Polnischer Präsident lobt Deutschland wegen Stationierung von Patriots

Der polnische Präsident Duda hat sich bei seinem Besuch in Berlin am Montag bei seinem deutschen Amtskollegen Steinmeier für das Angebot bedankt, die Patriot-Raketenabwehrbatterien in Polen zu stationieren - ein Thema, das in den letzten Wochen eine kleine diplomatische Krise verursacht hat.

EURACTIV.pl
Polish President Andrzej Duda visit to Germany
epa10362102 German President Frank-Walter Steinmeier (R) and Polish President Andrzej Duda during (L) a press conference at Bellevue Palace in Berlin, Germany, 12 December 2022. German President Frank-Walter Steinmeier and Polish President Andrzej Duda met for bilateral talks. EPA-EFE/LESZEK SZYMASKI POLAND OUT [EPA-EFE/LESZEK SZYMASKI]

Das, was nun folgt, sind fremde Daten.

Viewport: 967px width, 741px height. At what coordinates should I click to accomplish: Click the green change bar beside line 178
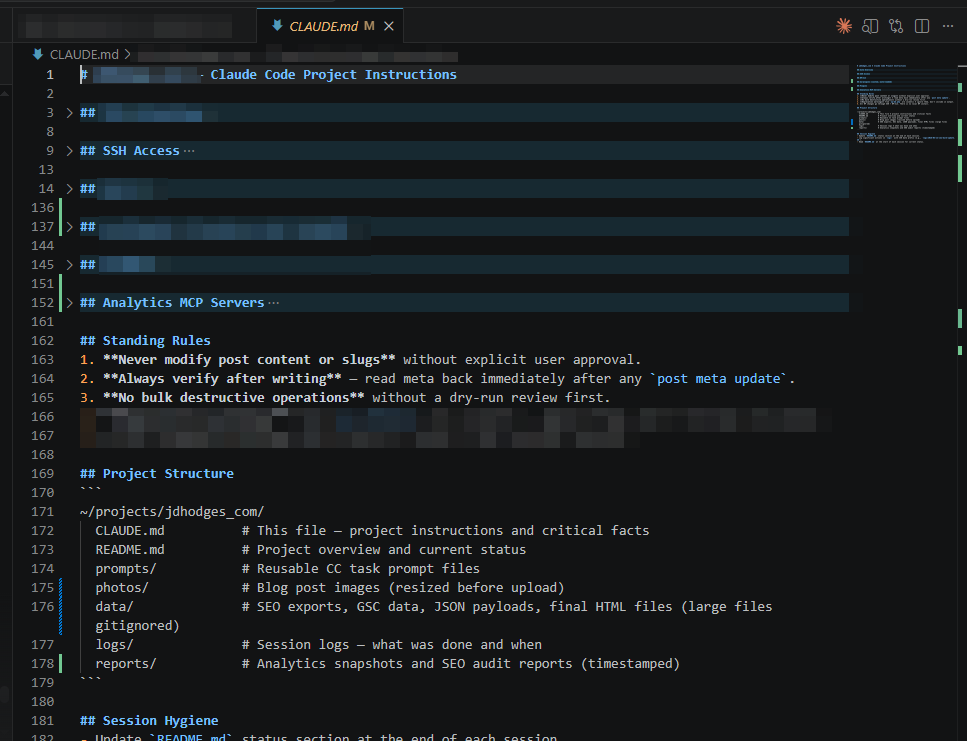(x=60, y=663)
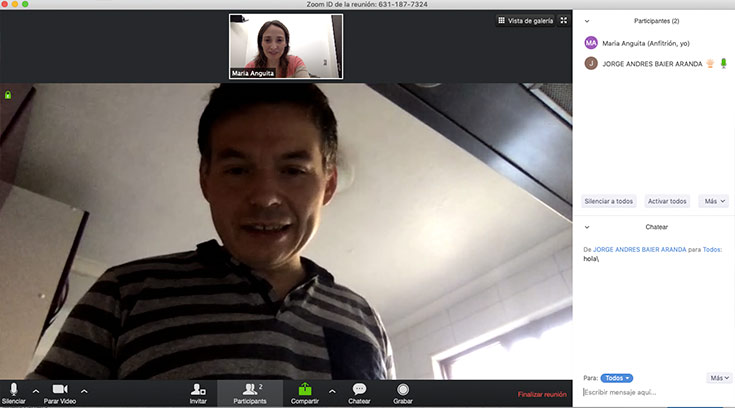Click the Invitar icon in the toolbar
The height and width of the screenshot is (408, 735).
[x=198, y=389]
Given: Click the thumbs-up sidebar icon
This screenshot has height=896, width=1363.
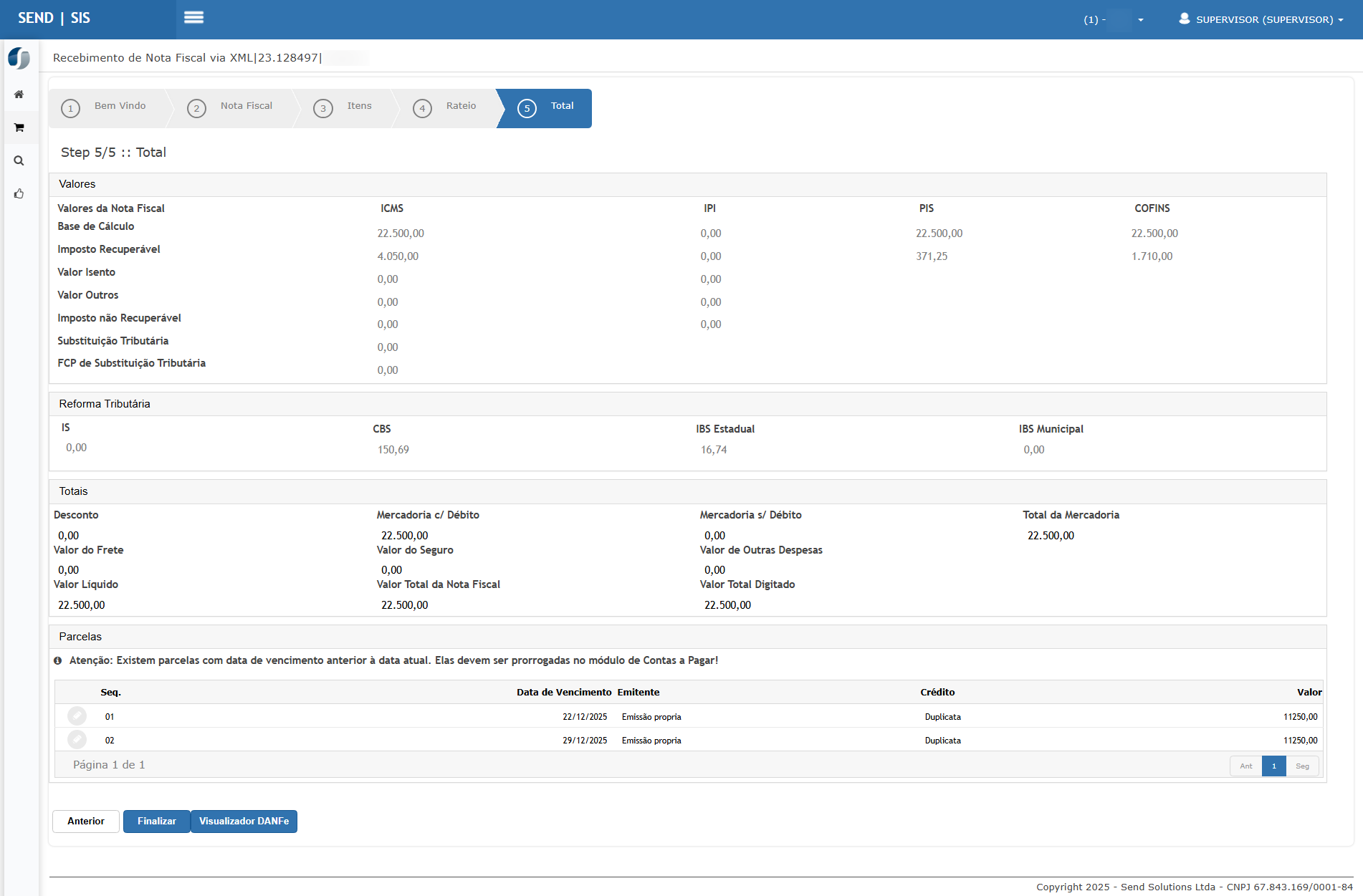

Der polnische Präsident Andrzej Duda hat sich bei seinem Besuch in Berlin am Montag bei seinem deutschen Amtskollegen Frank Walter Steinmeier für das Angebot bedankt, die Patriot-Raketenabwehrbatterien in Polen zu stationieren – ein Thema, das in den letzten Wochen eine kleine diplomatische Krise zwischen den beiden Ländern verursacht hat.

„Deutschland war und ist ein großes europäisches Land – ein NATO-Mitglied und unser Nachbar. Wir sind durch gemeinsame Interessen und Geschichte verbunden. Ich danke dem deutschen Bundespräsidenten für die Entscheidung, die Patriot-Batterien nach Polen zu schicken“, sagte Duda nach dem Treffen mit Steinmeier, wie Gazeta.pl berichtet.

Die Verstärkung der polnischen Luftverteidigungskapazitäten sei von großer Bedeutung für den Aufbau unserer Sicherheit, betonte er und fügte hinzu, dass Experten beider Länder in den kommenden Tagen eine Entscheidung über den genauen Ort der Stationierung des Systems treffen werden.

Die freundlichen Worte Dudas stehen im Gegensatz zu früheren Erklärungen der polnischen Regierung. Der polnische Verteidigungsminister Mariusz Błaszczak warf seiner deutschen Amtskollegin Christine Lambrecht kürzlich vor, die Vertraulichkeit der Verhandlungen über die Stationierung gebrochen zu haben.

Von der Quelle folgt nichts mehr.